• DATASET CONTENT:
* * *

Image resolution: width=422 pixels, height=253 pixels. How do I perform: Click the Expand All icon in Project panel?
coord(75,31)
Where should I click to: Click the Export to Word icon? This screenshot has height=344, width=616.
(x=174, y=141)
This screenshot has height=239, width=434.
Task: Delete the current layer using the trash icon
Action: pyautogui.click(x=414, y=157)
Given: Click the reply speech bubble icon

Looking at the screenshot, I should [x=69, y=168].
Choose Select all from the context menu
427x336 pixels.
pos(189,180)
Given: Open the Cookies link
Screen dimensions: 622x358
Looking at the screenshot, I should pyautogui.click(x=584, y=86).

* * *

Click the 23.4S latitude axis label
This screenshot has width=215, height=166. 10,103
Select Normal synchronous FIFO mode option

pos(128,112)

* * *

• REQUIRED WORK:
Copy out everything from the line containing "Image resolution: width=422" down to the line containing "should pyautogui.click(x=584, y=86).", keeping each line the same as in the records.

• CORRECT ANSWER:
Image resolution: width=422 pixels, height=253 pixels. How do I perform: Click the Expand All icon in Project panel?
coord(75,31)
Where should I click to: Click the Export to Word icon? This screenshot has height=344, width=616.
(x=174, y=141)
This screenshot has height=239, width=434.
Task: Delete the current layer using the trash icon
Action: pyautogui.click(x=414, y=157)
Given: Click the reply speech bubble icon

Looking at the screenshot, I should [x=69, y=168].
Choose Select all from the context menu
427x336 pixels.
pos(189,180)
Given: Open the Cookies link
Screen dimensions: 622x358
Looking at the screenshot, I should pyautogui.click(x=584, y=86).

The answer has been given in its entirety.